%%
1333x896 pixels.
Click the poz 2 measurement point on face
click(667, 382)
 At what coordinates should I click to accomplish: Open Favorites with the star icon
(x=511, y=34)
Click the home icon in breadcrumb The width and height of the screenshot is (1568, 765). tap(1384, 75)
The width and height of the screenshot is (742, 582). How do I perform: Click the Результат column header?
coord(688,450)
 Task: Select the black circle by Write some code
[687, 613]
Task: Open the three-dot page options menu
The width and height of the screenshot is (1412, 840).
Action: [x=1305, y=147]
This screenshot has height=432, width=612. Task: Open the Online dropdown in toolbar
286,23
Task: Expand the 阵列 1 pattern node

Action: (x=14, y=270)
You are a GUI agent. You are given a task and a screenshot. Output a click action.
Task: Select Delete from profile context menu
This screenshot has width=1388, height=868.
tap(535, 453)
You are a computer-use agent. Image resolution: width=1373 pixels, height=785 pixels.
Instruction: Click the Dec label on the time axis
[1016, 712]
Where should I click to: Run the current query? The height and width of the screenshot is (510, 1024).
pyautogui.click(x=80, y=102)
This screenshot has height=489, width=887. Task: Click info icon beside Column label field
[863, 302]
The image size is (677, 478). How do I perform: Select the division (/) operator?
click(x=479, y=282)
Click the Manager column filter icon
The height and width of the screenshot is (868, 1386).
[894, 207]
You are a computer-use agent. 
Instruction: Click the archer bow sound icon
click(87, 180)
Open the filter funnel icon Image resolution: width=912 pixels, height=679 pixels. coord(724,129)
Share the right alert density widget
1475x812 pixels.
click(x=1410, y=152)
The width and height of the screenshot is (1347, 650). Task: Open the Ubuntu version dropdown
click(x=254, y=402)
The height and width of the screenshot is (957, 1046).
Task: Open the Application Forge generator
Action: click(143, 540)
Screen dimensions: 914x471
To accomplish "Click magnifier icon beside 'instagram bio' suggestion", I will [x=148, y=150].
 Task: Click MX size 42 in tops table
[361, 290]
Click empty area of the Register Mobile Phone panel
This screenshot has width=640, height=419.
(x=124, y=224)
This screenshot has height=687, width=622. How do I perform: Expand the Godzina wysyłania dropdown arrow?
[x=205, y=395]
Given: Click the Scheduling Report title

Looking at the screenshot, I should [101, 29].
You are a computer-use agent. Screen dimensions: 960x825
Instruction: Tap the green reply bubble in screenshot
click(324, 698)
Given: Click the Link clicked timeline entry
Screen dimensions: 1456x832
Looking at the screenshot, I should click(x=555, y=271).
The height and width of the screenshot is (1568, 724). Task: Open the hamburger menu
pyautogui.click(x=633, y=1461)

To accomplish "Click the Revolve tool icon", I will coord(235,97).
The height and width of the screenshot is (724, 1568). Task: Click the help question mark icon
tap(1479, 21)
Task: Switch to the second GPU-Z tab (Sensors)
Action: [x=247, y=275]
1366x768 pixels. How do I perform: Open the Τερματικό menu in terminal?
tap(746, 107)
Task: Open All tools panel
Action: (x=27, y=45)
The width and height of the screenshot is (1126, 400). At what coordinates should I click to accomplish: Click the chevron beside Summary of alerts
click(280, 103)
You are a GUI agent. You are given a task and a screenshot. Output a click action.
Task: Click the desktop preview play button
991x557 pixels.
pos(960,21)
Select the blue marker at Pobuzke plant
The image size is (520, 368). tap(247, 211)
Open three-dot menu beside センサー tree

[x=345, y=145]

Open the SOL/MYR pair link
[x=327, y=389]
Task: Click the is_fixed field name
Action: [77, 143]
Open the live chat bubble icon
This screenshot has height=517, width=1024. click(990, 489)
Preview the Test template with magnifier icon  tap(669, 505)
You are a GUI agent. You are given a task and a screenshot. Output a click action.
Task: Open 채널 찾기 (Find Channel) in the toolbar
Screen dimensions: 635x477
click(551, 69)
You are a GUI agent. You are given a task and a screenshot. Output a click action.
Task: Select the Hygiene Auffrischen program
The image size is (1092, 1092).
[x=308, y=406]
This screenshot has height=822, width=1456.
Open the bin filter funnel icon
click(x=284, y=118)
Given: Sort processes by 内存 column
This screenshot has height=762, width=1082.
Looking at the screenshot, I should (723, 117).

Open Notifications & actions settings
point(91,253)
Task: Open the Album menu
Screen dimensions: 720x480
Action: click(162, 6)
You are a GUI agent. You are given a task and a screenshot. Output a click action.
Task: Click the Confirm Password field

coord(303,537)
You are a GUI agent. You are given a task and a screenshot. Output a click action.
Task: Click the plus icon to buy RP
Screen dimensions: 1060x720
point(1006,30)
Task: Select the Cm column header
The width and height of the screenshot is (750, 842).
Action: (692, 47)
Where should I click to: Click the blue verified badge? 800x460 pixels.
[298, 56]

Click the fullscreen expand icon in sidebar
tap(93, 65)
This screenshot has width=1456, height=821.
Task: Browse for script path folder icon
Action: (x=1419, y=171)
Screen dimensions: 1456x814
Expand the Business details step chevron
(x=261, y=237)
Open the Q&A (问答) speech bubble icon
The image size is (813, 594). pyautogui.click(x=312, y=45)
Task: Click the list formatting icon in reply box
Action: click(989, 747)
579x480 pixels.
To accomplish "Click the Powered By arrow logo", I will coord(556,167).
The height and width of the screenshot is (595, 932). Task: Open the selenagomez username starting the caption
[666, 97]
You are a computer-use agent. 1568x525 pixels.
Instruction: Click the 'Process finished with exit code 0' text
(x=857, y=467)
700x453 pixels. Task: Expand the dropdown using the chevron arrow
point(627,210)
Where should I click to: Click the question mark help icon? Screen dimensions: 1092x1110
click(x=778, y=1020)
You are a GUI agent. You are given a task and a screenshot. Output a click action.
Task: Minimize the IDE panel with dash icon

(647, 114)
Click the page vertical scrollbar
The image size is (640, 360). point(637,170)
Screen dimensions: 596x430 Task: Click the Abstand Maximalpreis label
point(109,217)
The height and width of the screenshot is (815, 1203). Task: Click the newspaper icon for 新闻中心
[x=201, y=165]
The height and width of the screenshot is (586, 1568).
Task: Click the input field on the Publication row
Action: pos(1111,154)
%%
TASK TO CARRY OUT | Copy out all of the data above again, putting "Goal" in place of each "Instruction" and keeping everything else unchanged.

SOLVED PROBLEM |
1333x896 pixels.
Click the poz 2 measurement point on face
click(667, 382)
 At what coordinates should I click to accomplish: Open Favorites with the star icon
(x=511, y=34)
Click the home icon in breadcrumb The width and height of the screenshot is (1568, 765). tap(1384, 75)
The width and height of the screenshot is (742, 582). How do I perform: Click the Результат column header?
coord(688,450)
 Task: Select the black circle by Write some code
[687, 613]
Task: Open the three-dot page options menu
The width and height of the screenshot is (1412, 840).
Action: [x=1305, y=147]
This screenshot has height=432, width=612. Task: Open the Online dropdown in toolbar
286,23
Task: Expand the 阵列 1 pattern node

Action: (x=14, y=270)
You are a GUI agent. You are given a task and a screenshot. Output a click action.
Task: Select Delete from profile context menu
This screenshot has width=1388, height=868.
tap(535, 453)
You are a computer-use agent. Image resolution: width=1373 pixels, height=785 pixels.
Goal: Click the Dec label on the time axis
[1016, 712]
Where should I click to: Run the current query? The height and width of the screenshot is (510, 1024).
pyautogui.click(x=80, y=102)
This screenshot has height=489, width=887. Task: Click info icon beside Column label field
[863, 302]
The image size is (677, 478). How do I perform: Select the division (/) operator?
click(x=479, y=282)
Click the Manager column filter icon
The height and width of the screenshot is (868, 1386).
[894, 207]
You are a computer-use agent. 
Goal: Click the archer bow sound icon
click(87, 180)
Open the filter funnel icon Image resolution: width=912 pixels, height=679 pixels. coord(724,129)
Share the right alert density widget
1475x812 pixels.
click(x=1410, y=152)
The width and height of the screenshot is (1347, 650). Task: Open the Ubuntu version dropdown
click(x=254, y=402)
The height and width of the screenshot is (957, 1046).
Task: Open the Application Forge generator
Action: click(143, 540)
Screen dimensions: 914x471
To accomplish "Click magnifier icon beside 'instagram bio' suggestion", I will [x=148, y=150].
 Task: Click MX size 42 in tops table
[361, 290]
Click empty area of the Register Mobile Phone panel
This screenshot has width=640, height=419.
(x=124, y=224)
This screenshot has height=687, width=622. How do I perform: Expand the Godzina wysyłania dropdown arrow?
[x=205, y=395]
Given: Click the Scheduling Report title

Looking at the screenshot, I should [101, 29].
You are a computer-use agent. Screen dimensions: 960x825
Goal: Tap the green reply bubble in screenshot
click(324, 698)
Given: Click the Link clicked timeline entry
Screen dimensions: 1456x832
Looking at the screenshot, I should click(x=555, y=271).
The height and width of the screenshot is (1568, 724). Task: Open the hamburger menu
pyautogui.click(x=633, y=1461)

To accomplish "Click the Revolve tool icon", I will coord(235,97).
The height and width of the screenshot is (724, 1568). Task: Click the help question mark icon
tap(1479, 21)
Task: Switch to the second GPU-Z tab (Sensors)
Action: [x=247, y=275]
1366x768 pixels. How do I perform: Open the Τερματικό menu in terminal?
tap(746, 107)
Task: Open All tools panel
Action: (x=27, y=45)
The width and height of the screenshot is (1126, 400). At what coordinates should I click to accomplish: Click the chevron beside Summary of alerts
click(280, 103)
You are a GUI agent. You are given a task and a screenshot. Output a click action.
Task: Click the desktop preview play button
991x557 pixels.
pos(960,21)
Select the blue marker at Pobuzke plant
The image size is (520, 368). tap(247, 211)
Open three-dot menu beside センサー tree

[x=345, y=145]

Open the SOL/MYR pair link
[x=327, y=389]
Task: Click the is_fixed field name
Action: [77, 143]
Open the live chat bubble icon
This screenshot has height=517, width=1024. click(990, 489)
Preview the Test template with magnifier icon  tap(669, 505)
You are a GUI agent. You are given a task and a screenshot. Output a click action.
Task: Open 채널 찾기 (Find Channel) in the toolbar
Screen dimensions: 635x477
click(551, 69)
You are a GUI agent. You are given a task and a screenshot. Output a click action.
Task: Select the Hygiene Auffrischen program
The image size is (1092, 1092).
[x=308, y=406]
This screenshot has height=822, width=1456.
Open the bin filter funnel icon
click(x=284, y=118)
Given: Sort processes by 内存 column
This screenshot has height=762, width=1082.
Looking at the screenshot, I should (723, 117).

Open Notifications & actions settings
point(91,253)
Task: Open the Album menu
Screen dimensions: 720x480
Action: click(162, 6)
You are a GUI agent. You are given a task and a screenshot. Output a click action.
Task: Click the Confirm Password field

coord(303,537)
You are a GUI agent. You are given a task and a screenshot. Output a click action.
Task: Click the plus icon to buy RP
Screen dimensions: 1060x720
point(1006,30)
Task: Select the Cm column header
The width and height of the screenshot is (750, 842).
Action: (692, 47)
Where should I click to: Click the blue verified badge? 800x460 pixels.
[298, 56]

Click the fullscreen expand icon in sidebar
tap(93, 65)
This screenshot has width=1456, height=821.
Task: Browse for script path folder icon
Action: (x=1419, y=171)
Screen dimensions: 1456x814
Expand the Business details step chevron
(x=261, y=237)
Open the Q&A (问答) speech bubble icon
The image size is (813, 594). pyautogui.click(x=312, y=45)
Task: Click the list formatting icon in reply box
Action: click(989, 747)
579x480 pixels.
To accomplish "Click the Powered By arrow logo", I will coord(556,167).
The height and width of the screenshot is (595, 932). Task: Open the selenagomez username starting the caption
[666, 97]
You are a computer-use agent. 1568x525 pixels.
Goal: Click the 'Process finished with exit code 0' text
(x=857, y=467)
700x453 pixels. Task: Expand the dropdown using the chevron arrow
point(627,210)
Where should I click to: Click the question mark help icon? Screen dimensions: 1092x1110
click(x=778, y=1020)
You are a GUI agent. You are given a task and a screenshot. Output a click action.
Task: Minimize the IDE panel with dash icon

(647, 114)
Click the page vertical scrollbar
The image size is (640, 360). point(637,170)
Screen dimensions: 596x430 Task: Click the Abstand Maximalpreis label
point(109,217)
The height and width of the screenshot is (815, 1203). Task: Click the newspaper icon for 新闻中心
[x=201, y=165]
The height and width of the screenshot is (586, 1568).
Task: Click the input field on the Publication row
Action: pos(1111,154)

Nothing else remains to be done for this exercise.